L’église aux murs d’un blanc bleuâtre retenait dans son frais abri cette paix absolue, cette majesté simple déférée aux lieux consacrés, qui ne sont saturés que d’un seul parfum, d’une seule et obstinée et rayonnante pensée. Qu’il m’était doux de pénétrer dans cette atmosphère éthérée, de porter le joug léger et ennoblissant de la subtile présence divine, de me sentir contrainte, soudain, en tous mes gestes, en tous mes éclats de voix, et appelée à comparaître, ainsi modifiée, devant le Roi des Rois, qui me reconnaissait, me commandait des devoirs difficiles et nouveaux transmis par mon livre de prières, et ne me jugeait pas indigne de les accomplir !
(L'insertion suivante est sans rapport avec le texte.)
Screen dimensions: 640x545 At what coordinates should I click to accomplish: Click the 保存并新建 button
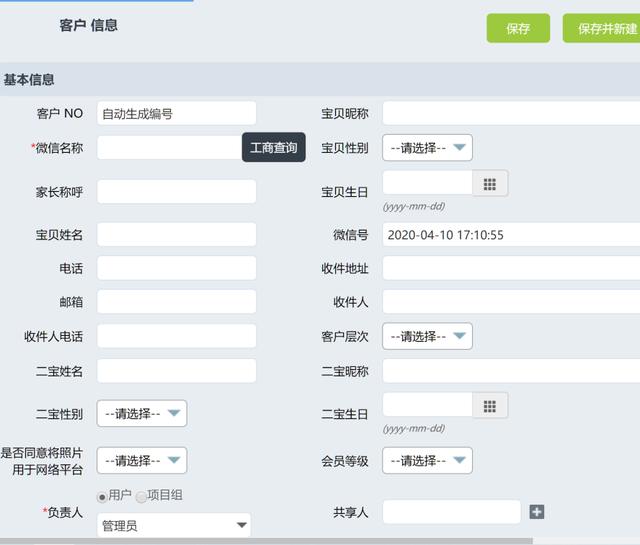click(604, 29)
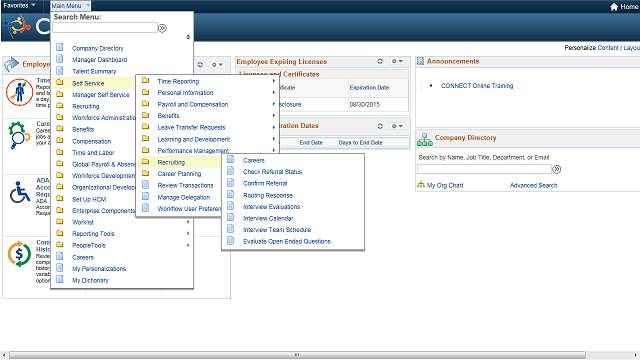Open Career Planning folder in Self Service
640x360 pixels.
point(179,173)
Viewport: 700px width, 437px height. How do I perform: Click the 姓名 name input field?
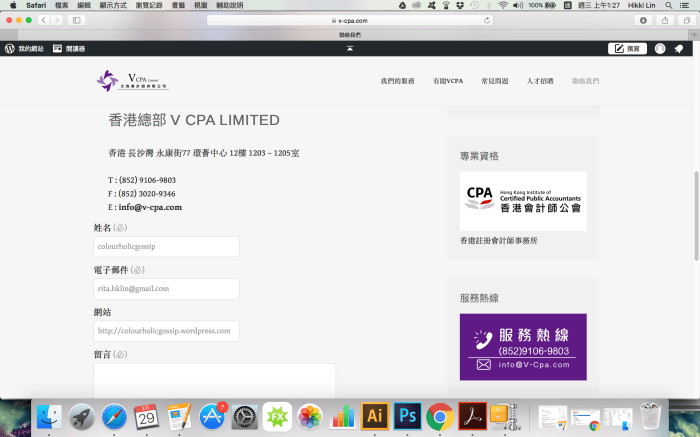166,246
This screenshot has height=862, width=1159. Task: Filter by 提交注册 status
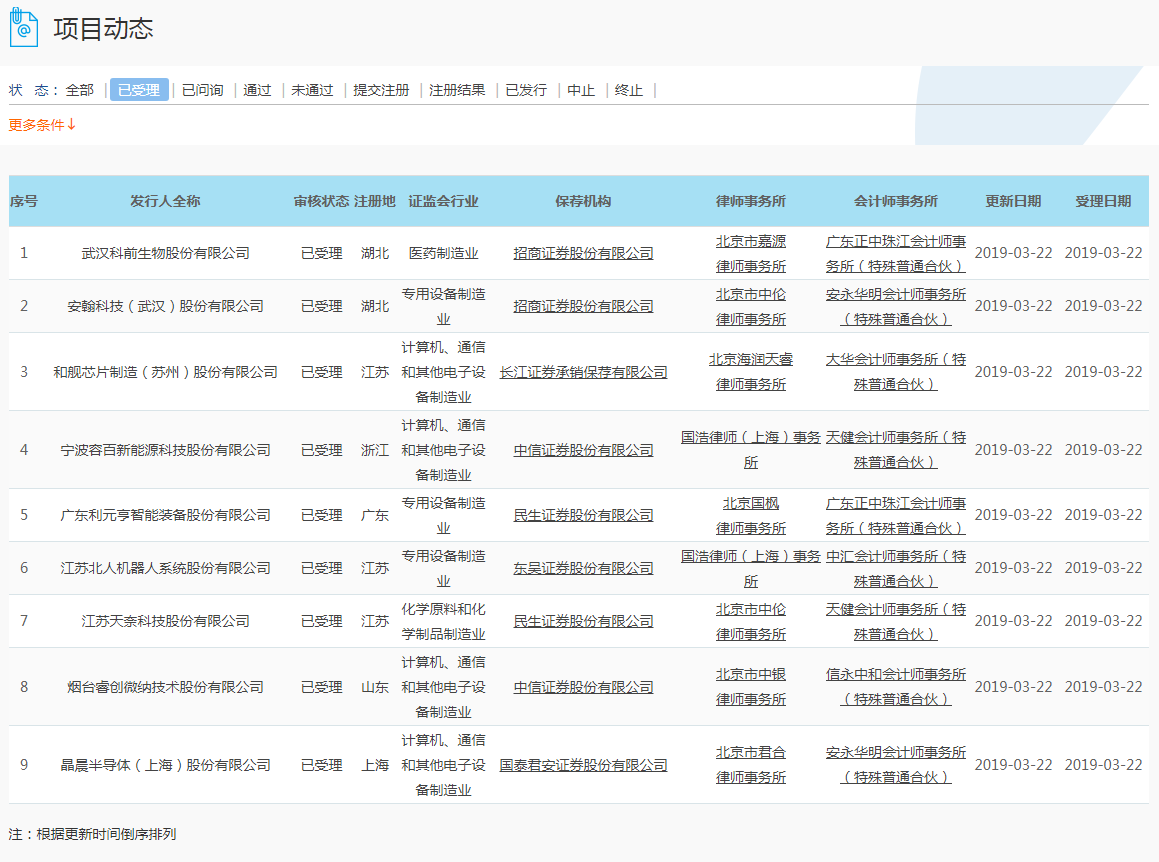click(x=381, y=90)
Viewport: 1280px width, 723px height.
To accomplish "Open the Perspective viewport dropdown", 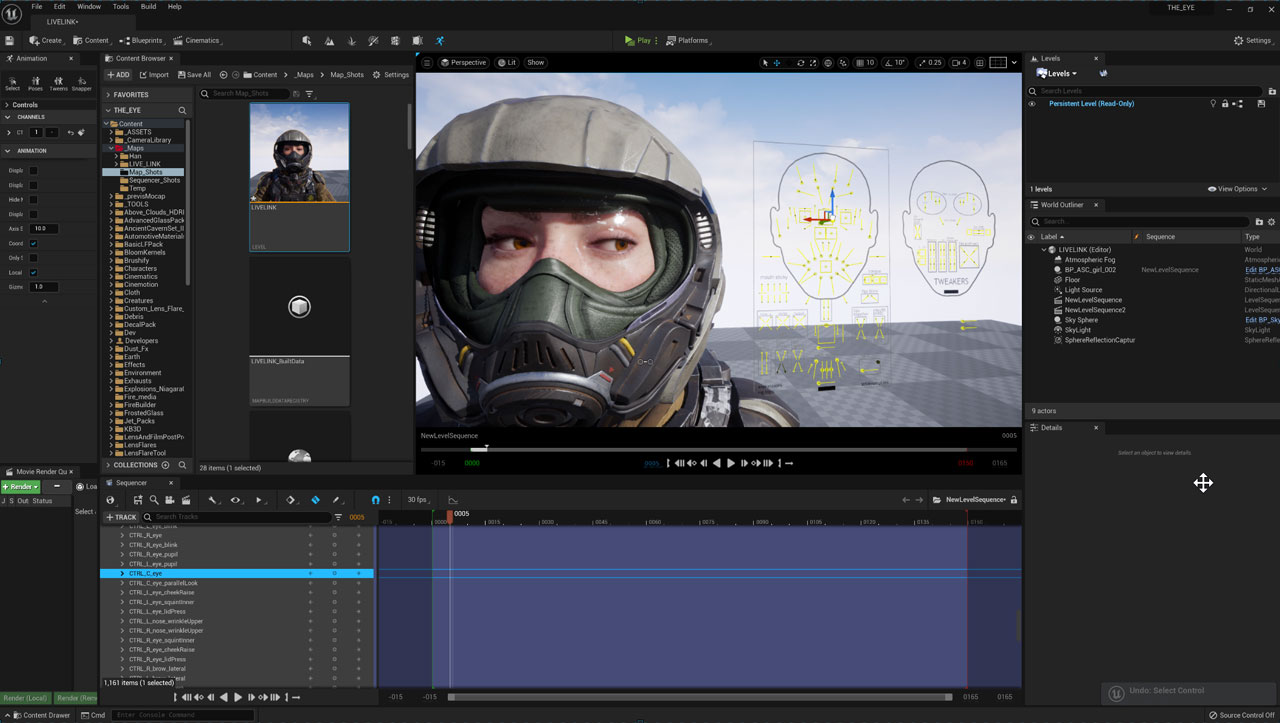I will pos(462,62).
L’église est aujourd’hui fermée, mais je n’ai rien oublié de l’ameublement naïf et ingénieux de ce vaisseau des rêves. Avant la messe, tandis que nous prenions place dans les bancs à qui le frais encaustique communiquait une odeur de miel et d’abricot séché, les religieuses erraient à pas de chevreuil dans leur neigeuse église. Leur vêtement de bure, comme leur silencieuse démarche, les apparentait à ces timides animaux des forêts. Elles disposaient les chaises, les lourds chandeliers, les pots de fleurs et les bréviaires dans un ordre rituel et mystérieux, avec une adresse étouffée, immanquable et tendre, mais elles paraissaient néanmoins hésitantes et comme saisies de la crainte de troubler un sommeil auguste, et de faire, par un geste trop accusé, s’écrouler sur elles le poids mystique de l’édifice qu’elles aménageaient en tremblant.
Il est des fleurs qui ne croissent que pour les couvents : fleurs prédestinées qui ont la vocation de l’autel et renoncent aux abeilles pour écouter le léger bourdonnement que fait la voix de l’enfant de chœur. Je n’ai vu ni dans les campagnes, ni dans les jardins, observés par moi avec tant d’amour, mais seulement chez les religieuses Clarisses, ces hautes quenouilles de pétales bleus, cierges d’azur vivant qui s’élançaient au pied des statues de sainte Colette et de sainte Claire. Ah ! que ces statues innocentes, violentes, m’étaient chères ! Excès des visages religieux, ascension de l’âme, transports des regards, combien déjà vous me plaisiez ! Si, comme dit Gœthe, le meilleur de l’homme est l’émotion, le tremblement, avec quel respect ne devons-nous point considérer ces créatures frappées de la foudre, saisies et maintenues dans un état de commotion sacrée, et que revêt le déploiement dramatique des plus passionnées facultés de l’être ?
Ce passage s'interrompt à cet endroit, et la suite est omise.